Granted, a more direct and focused Gang Gang Dance is still pretty out-there by most standards. Eye Contact‘s opening number is more than eleven-minutes long and the record contains 3 tracks serving as bridges that go untitled, well, rather, annotated with infinity symbols. But, these bits of hyper-creativity only accent the strong songwriting (or song constructing) that is the heart of Eye Contact. About 6 minutes into “Glass Jar,” a distinct synth groove is revealed along with Lizzi Bougatsos’ reassuring proclamations that she will care for the object of the song like a family member. Indeed, Eye Contact continues this intimate gesture throughout, acting like Gang Gang Dance has a wild ride to take the listener on, but will hold their hand for comfort in the uncertain waters. If experimental music can feel like a warm hug, this is it.
The atmosphere of Eye Contact is not necessarily consistent, but that isn’t really a bad thing. “Adult Goth” combines 80s synth gloom with Middle-Eastern textures, sounding like a creepy and sexy snake charming. On “MindKilla,” the group sounds more Knife-esque, with kaleidoscopic samples adding to a core dance beat that is as infectious as any top-40 hit. Balancing this are bizarre vocals that often seem to be pulled from Bougatsos unwillingly, with her trying desperately to hold on to her own voice. Then, by the end, the song has somehow come full circle to return to its clubbiness that is nearly masked throughout.

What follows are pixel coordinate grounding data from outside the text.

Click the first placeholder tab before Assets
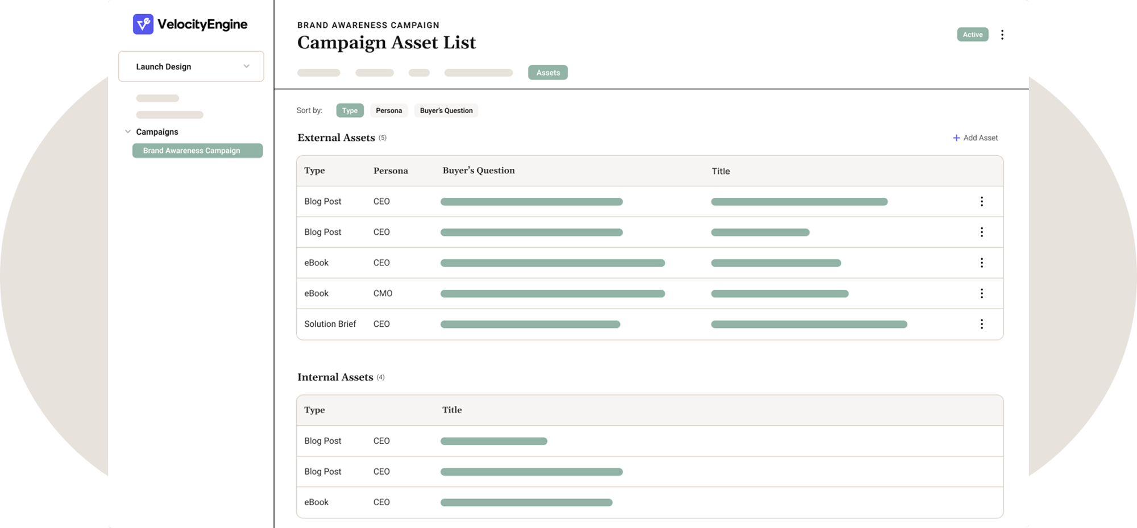[x=318, y=73]
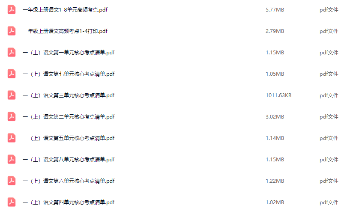Click PDF icon beside 语文第七单元核心考点清单.pdf
This screenshot has height=214, width=344.
coord(12,74)
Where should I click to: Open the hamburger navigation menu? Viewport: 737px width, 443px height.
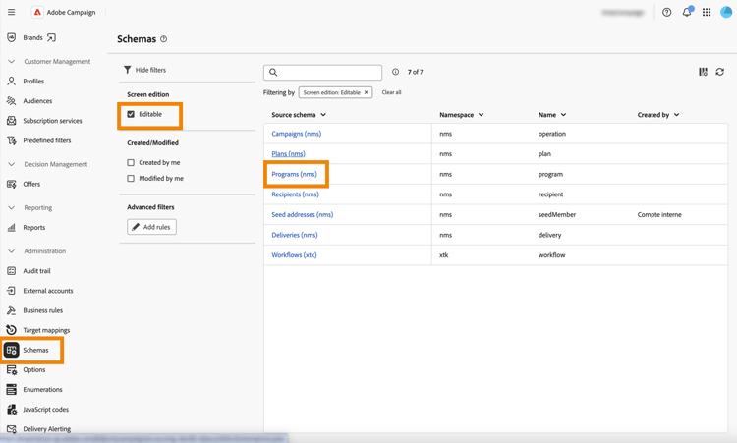[11, 12]
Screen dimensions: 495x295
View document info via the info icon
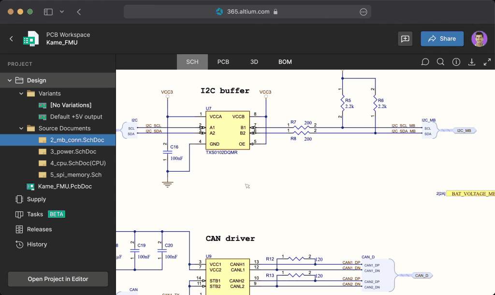pyautogui.click(x=456, y=61)
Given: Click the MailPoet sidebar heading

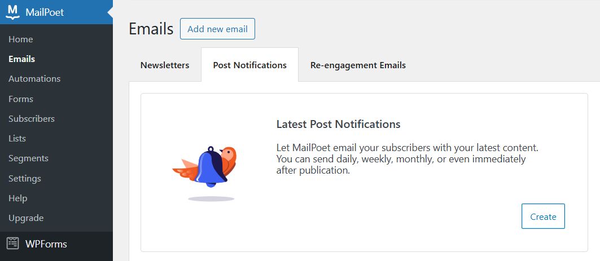Looking at the screenshot, I should pos(45,12).
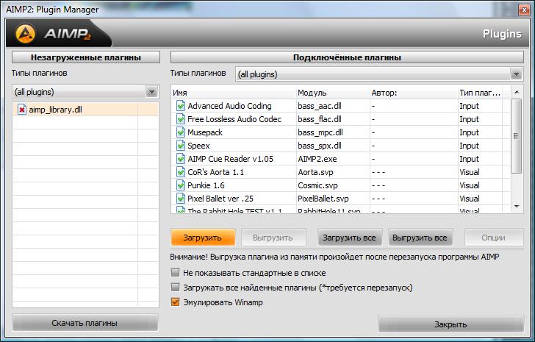
Task: Click green check icon for Advanced Audio Coding
Action: coord(180,106)

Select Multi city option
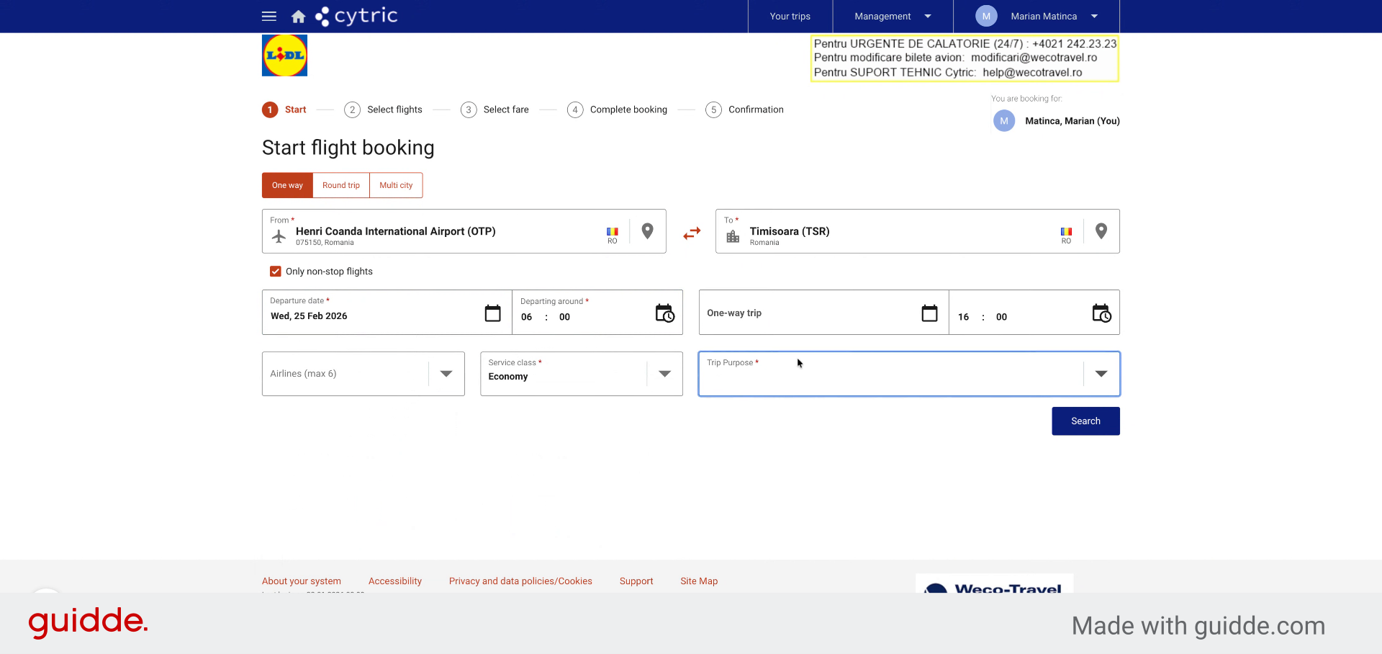pyautogui.click(x=396, y=185)
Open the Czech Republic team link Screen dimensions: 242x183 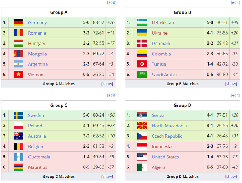click(167, 136)
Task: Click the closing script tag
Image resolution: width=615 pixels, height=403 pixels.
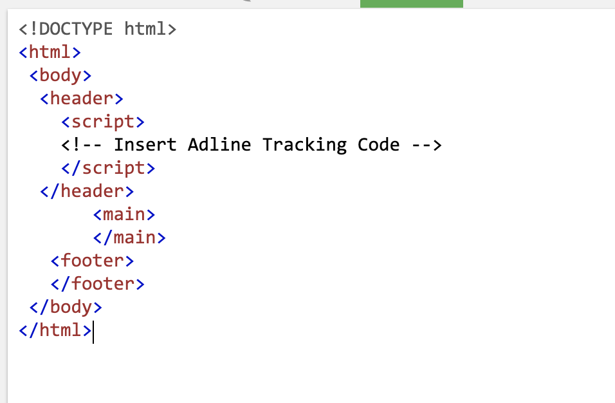Action: pyautogui.click(x=108, y=168)
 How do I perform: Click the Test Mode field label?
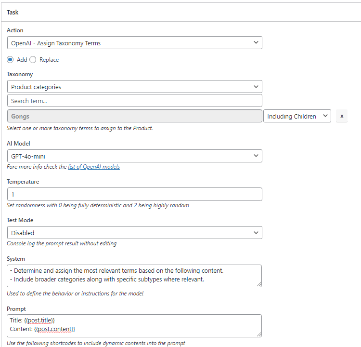tap(20, 220)
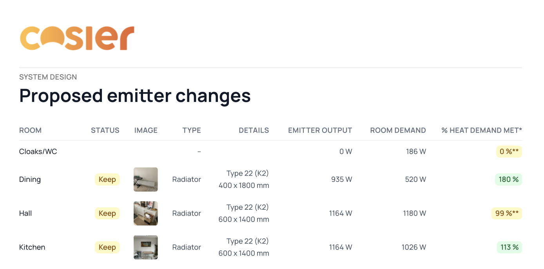The height and width of the screenshot is (269, 544).
Task: Click the EMITTER OUTPUT column header
Action: coord(320,131)
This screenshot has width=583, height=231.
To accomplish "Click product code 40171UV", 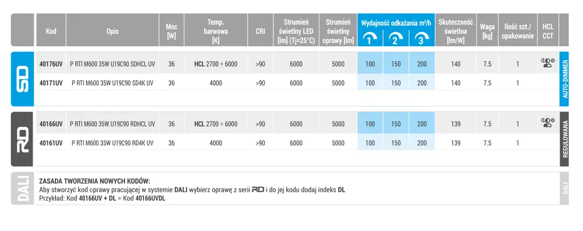I will click(x=51, y=83).
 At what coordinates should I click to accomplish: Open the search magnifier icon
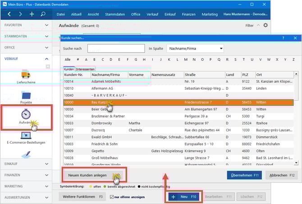(43, 14)
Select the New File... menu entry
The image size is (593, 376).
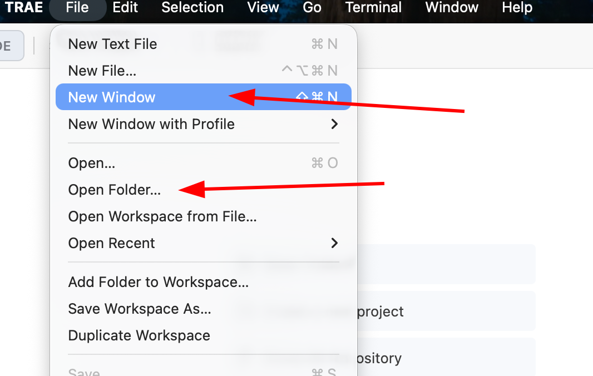(102, 71)
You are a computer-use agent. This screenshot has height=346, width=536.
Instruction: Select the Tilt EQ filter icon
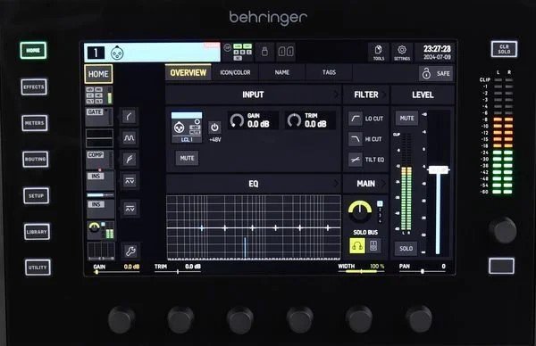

Though the album is not perfect (see the too-heavy bass line of “Romance Layers” that gives off the smooth-jazz vibe of a department store), the album’s success rests in Gang Gang Dance’s desire to continue their natural progression while never compromising their weird-ass tendencies. Album closer, “Thru and Thru,” again goes all Temple Of Doom with its synth lead, with added club accents and a slow-burn climax that leaves the listener with a whispered line of “live forever.” In listening, you will find yourself letting loose a slow exhale through your open-jawed mouth as the album concludes. Yeah, Gang Gang Dance’s idea of accessible and pop-ready is just as trippy and emotionally affecting as ever. Now, you can play it in the car on a Friday night, too.